К тому времени, когда голубой «пежо» въехал в Арль, между Боуманом и Сессиль возникла некая отчужденность. Они обсуждали вопросы гардероба не глядя друг на друга. Боуман припарковал машину на относительно тихой боковой улочке напротив большого, не слишком процветающего магазина одежды, заглушил двигатель и взглянул на девушку. Она не повернула головы.

– Ну? – произнес он.

– Я сожалею. – Она устремила безучастный взгляд вдаль. – Мне это не нравится. Я думаю, что ты сумасшедший.

– Вполне возможно, – согласно кивнул Боуман.

Он поцеловал Сессиль в щеку, вылез из машины, забрал свой чемодан с заднего сиденья и пошел через тротуар к магазину, чтобы рассмотреть экзотические костюмы, выставленные в витрине. Он ясно видел в ней отражение машины и почти так же отчетливо – Сессиль. Она поджала губы и выглядела очень рассерженной.
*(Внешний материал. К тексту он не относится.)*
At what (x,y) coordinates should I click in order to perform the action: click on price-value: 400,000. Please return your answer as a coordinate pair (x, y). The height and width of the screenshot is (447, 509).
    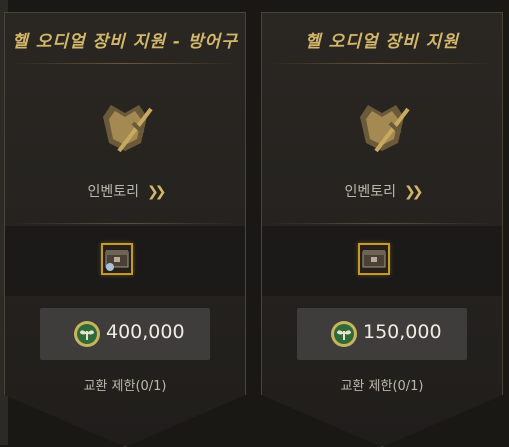
    Looking at the image, I should click on (146, 332).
Какое‑то время она колебалась, затем вышла из машины и подошла к нему.

– Я чувствую, что могла бы ударить тебя, – сказала она.

– Мне бы этого не хотелось, – ответил он. – Ты выглядишь слишком сильной.
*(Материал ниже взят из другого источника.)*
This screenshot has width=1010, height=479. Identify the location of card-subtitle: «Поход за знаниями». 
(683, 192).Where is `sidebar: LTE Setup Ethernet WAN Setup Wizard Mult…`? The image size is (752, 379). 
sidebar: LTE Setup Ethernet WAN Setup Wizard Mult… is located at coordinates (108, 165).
– О, ради Бога, заткнись и положи чемодан обратно в машину.

Он ничего не сказал, положил чемодан обратно в машину, взял ее за руку и повел в магазин одежды.

Двадцать минут спустя Боуман взглянул на себя в большое зеркало и содрогнулся. Теперь он был одет в черный, очень тесный костюм с длинным рядом пуговиц, – благодаря которому получил полное представление о том, как должна себя чувствовать толстая, затянутая в корсет оперная певица, берущая высокую ноту, – болтающуюся белую рубашку, узкий черный галстук и широкополую шляпу того же цвета. Он вздохнул с облегчением, когда Сессиль появилась из примерочной кабины в сопровождении пухленькой приятной женщины средних лет, одетой во все черное, очевидно, хозяйки магазина. Но на нее он глянул только краем глаза, так как мужчина, который не смотрел бы во все глаза на Сессиль, или был бы психом, или обладал зрением филина.

Боуман никогда не считал Сессиль дурнушкой, но сейчас понял раз и навсегда, что она ошеломляюще красива. И вовсе не благодаря наряду, состоявшему из изящного, экзотического и явно дорогого цыганского костюма, в котором присутствовали почти все цвета радуги, белой накидки, ниспадающей пышными складками, и очень волнующей вуали. Боуман слышал, что красивые вещи, в которые одета женщина, дают ей особое ощущение, озаряют ее особенным светом, очевидным для окружающих. Он почувствовал, как у него пару раз замерло сердце; но когда появилась эта милая девушка со слегка смущенной улыбкой на лице, Боуман заставил себя успокоиться и принял свой обычный вид. Хозяйка магазина выразила его мысли словами.

– Мадам, – повторил Боуман, – прекрасна. – Затем вернулся к прежней манере разговора: – Сколько стоит? В швейцарских франках. Вы принимаете швейцарские франки?

– Конечно!

Хозяйка магазина позвала помощницу, которая начала подсчитывать сумму, в то время как она сама принялась упаковывать одежду Сессиль.

– Она упаковывает мою одежду, – произнесла Сессиль встревоженно. – Не могу же я выйти на улицу в этом наряде!

– Конечно можешь! – Боуман хотел произнести эти слова с чувством и убедительно, но получилось как‑то казенно, и он даже не смог посмотреть ей в глаза. – Сейчас же праздник.

– Мсье абсолютно прав, – сказала хозяйка магазина. – Сотни молодых арлезианок одеваются в такие наряды в это время года. Всем это нравится.

– Да и для бизнеса это неплохо. – Боуман взглянул на счет, который ему вручили: – Две тысячи четыреста швейцарских франков. – Он извлек три банкнота достоинством в тысячу франков каждый из пачки денег Кзерды и передал хозяйке магазина.